The media’s antipathy to faith, and its sheer cluelessness about it, is nothing new. Seared into my brain is the subhead of a major news magazine feature story back in about 1993 — alas, before magazine stories were saved on the Internet, so I can’t remember whether it was Time or Newsweek, but it’s still in my files in my attic somewhere — which read as follows: “The surprising unsecularity of the American public.”
I’ve written about this before. The first problem here is the assumption that “secularity” is the norm, so that the awkward, jury-rigged nonword “unsecularity” is used rather than the more obvious, and normal, “faithfulness” or even “religiosity” — although the latter carries a slightly different, perhaps negatively tinged, connotation. Actually, in my handy 1975 Webster’s New Collegiate Dictionary on my work desk, there’s not even any such word as “secularity” — although “secularism” does make an appearance.
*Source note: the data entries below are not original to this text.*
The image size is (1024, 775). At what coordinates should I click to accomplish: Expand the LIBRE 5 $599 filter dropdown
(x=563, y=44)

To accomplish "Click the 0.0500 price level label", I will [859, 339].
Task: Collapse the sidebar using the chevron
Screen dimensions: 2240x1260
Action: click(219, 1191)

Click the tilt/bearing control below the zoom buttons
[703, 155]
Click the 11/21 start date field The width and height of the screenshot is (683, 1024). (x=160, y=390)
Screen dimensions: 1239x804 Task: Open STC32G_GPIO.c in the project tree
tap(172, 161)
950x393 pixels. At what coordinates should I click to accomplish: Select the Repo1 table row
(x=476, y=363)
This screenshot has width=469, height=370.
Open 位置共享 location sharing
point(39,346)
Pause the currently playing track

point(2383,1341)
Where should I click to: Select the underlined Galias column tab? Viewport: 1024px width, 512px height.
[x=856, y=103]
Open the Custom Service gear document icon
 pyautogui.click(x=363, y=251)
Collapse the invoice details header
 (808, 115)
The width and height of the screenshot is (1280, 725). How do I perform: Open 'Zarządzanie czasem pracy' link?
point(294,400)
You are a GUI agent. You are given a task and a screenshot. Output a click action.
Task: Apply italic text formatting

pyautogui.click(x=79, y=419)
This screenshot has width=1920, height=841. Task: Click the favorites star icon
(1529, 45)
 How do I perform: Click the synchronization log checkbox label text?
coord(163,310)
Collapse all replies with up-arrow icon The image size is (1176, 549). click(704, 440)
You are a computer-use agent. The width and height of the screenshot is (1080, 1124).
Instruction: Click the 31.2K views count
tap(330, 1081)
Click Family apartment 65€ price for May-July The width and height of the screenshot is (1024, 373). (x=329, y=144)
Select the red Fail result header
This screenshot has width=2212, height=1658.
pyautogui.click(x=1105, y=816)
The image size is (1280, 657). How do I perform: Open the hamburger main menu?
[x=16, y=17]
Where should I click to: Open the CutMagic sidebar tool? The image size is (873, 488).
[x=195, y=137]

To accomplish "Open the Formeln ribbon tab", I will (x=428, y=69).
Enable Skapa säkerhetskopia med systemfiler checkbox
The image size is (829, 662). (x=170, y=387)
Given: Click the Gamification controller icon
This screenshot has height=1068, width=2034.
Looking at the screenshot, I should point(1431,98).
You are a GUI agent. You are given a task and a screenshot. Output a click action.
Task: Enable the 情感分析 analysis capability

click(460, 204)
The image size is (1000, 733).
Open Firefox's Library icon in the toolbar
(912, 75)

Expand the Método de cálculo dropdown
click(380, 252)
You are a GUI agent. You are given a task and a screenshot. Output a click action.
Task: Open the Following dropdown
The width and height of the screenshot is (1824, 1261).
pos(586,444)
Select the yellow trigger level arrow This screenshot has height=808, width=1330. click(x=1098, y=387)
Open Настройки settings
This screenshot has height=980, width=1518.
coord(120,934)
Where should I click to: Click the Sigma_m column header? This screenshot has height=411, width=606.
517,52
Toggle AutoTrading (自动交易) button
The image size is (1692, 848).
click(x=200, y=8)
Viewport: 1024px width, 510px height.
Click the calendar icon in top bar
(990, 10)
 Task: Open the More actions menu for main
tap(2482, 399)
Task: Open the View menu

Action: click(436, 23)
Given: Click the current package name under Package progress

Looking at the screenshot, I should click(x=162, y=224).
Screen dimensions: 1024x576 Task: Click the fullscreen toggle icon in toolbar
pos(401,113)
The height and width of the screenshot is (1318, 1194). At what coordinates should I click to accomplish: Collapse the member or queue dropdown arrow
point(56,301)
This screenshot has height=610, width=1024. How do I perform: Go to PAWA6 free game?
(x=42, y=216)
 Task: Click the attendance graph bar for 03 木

Good journalists know this word choice actually is important: When one must twist the language into knots in order to reinvent the very idea of what the norm is, one isn’t doing objective reporting.
It is a truly bizarre idea that in a nation where, at the time, some 90 percent of the citizenry called itself religious, it should be even remotely surprising to any sentient person that the public wasn’t “secular.” The whole premise of the feature story was self-evidently absurd, akin to writing a story about how “surprising” it is that dogs chase cats.
Surveys and anecdotal evidence show that journalists in general, especially in national outlets, are more likely to be atheists, agnostics, or irreligious than the general public. Professional ethics should require, then, that they make extra efforts to understand the other side, since they cover a still-largely-faithful populace.
Misreporting like that involving Pence, in such a light, becomes not just a matter of innocent ignorance, but of willful blindness that amounts to outright bias. The bias is shameful, and the news resulting from it often truly is fake.